■ Problems:
1 – List every heading in the Saturday Symphony thread, in order.
2 – In the rows, take the part that opens with the first row and closes with the row containing "opossums (221, 1177)". Rewrite it with "dinner" renamed to "supper" and everything else unchanged.
++++ Source text
# After the Saturday Symphonies



## techniquest (Aug 3, 2012)

With just 15 weeks to go before we reach the end of the TC Top 150 Recommended Symphonies list, do we have a new list to take over so that the Saturday Symphony tradition can be kept going? This has been really good fun - I've listened to a lot and learned a lot more and contributed whenever I feel I have anything vaguely useful to say.
I seem to remember some time ago that a new list was being compiled, but I wonder if that was filed somewhere and whether it will be used in continuing the Saturday Symphony.


----------



## shadowdancer (Mar 31, 2014)

techniquest said:


> With just 15 weeks to go before we reach the end of the TC Top 150 Recommended Symphonies list, do we have a new list to take over so that the Saturday Symphony tradition can be kept going? This has been really good fun - I've listened to a lot and learned a lot more and contributed whenever I feel I have anything vaguely useful to say.
++++++++
++++ Rows
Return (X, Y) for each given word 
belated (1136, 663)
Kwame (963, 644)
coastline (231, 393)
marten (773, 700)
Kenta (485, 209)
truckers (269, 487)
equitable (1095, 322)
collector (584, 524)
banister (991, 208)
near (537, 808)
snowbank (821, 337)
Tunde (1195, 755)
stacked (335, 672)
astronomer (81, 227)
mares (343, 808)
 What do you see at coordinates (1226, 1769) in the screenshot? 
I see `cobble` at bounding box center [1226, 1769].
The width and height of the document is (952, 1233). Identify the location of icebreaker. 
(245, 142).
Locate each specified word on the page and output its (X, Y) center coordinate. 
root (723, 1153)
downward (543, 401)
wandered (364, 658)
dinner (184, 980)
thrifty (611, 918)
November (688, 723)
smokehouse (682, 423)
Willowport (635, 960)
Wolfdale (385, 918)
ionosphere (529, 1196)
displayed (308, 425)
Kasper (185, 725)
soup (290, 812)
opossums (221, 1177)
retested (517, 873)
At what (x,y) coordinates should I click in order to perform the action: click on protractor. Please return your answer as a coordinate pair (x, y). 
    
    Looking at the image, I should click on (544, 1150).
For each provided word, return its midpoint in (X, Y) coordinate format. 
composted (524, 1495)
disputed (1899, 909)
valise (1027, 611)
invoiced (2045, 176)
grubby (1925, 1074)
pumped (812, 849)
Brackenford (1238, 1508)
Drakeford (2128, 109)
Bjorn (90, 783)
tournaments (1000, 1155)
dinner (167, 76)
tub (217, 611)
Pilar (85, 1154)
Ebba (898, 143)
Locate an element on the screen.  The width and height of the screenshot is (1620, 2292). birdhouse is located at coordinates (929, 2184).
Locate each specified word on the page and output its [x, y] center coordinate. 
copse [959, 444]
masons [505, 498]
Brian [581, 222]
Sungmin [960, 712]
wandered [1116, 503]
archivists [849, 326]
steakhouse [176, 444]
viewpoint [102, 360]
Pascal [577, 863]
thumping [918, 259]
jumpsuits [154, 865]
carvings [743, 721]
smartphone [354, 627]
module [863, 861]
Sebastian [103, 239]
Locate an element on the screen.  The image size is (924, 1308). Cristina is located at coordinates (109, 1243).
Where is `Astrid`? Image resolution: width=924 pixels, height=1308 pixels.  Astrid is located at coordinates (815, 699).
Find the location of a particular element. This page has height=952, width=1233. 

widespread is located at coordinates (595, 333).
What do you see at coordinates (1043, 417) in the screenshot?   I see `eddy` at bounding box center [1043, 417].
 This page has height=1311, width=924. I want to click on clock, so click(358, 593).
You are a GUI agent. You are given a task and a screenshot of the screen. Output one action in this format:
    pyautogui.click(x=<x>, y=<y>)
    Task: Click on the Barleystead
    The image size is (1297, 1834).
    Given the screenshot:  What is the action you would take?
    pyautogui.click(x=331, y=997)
++++++++
■ Outputs in order:
1 –
After the Saturday Symphonies
techniquest (Aug 3, 2012)
shadowdancer (Mar 31, 2014)

2 –
Return (X, Y) for each given word 
belated (1136, 663)
Kwame (963, 644)
coastline (231, 393)
marten (773, 700)
Kenta (485, 209)
truckers (269, 487)
equitable (1095, 322)
collector (584, 524)
banister (991, 208)
near (537, 808)
snowbank (821, 337)
Tunde (1195, 755)
stacked (335, 672)
astronomer (81, 227)
mares (343, 808)
 What do you see at coordinates (1226, 1769) in the screenshot? 
I see `cobble` at bounding box center [1226, 1769].
The width and height of the document is (952, 1233). Identify the location of icebreaker. 
(245, 142).
Locate each specified word on the page and output its (X, Y) center coordinate. 
root (723, 1153)
downward (543, 401)
wandered (364, 658)
supper (184, 980)
thrifty (611, 918)
November (688, 723)
smokehouse (682, 423)
Willowport (635, 960)
Wolfdale (385, 918)
ionosphere (529, 1196)
displayed (308, 425)
Kasper (185, 725)
soup (290, 812)
opossums (221, 1177)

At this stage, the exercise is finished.